> [Problem]: The whole of the data is to be duplicated precisely.

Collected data
-.-.-
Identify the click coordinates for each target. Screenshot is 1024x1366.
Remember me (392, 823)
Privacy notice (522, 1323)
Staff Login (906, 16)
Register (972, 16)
-.-.-
> [Answer below]:
Identify the click coordinates for each target. Screenshot is 1024x1366.
Remember me (392, 823)
Privacy notice (522, 1323)
Staff Login (906, 16)
Register (972, 16)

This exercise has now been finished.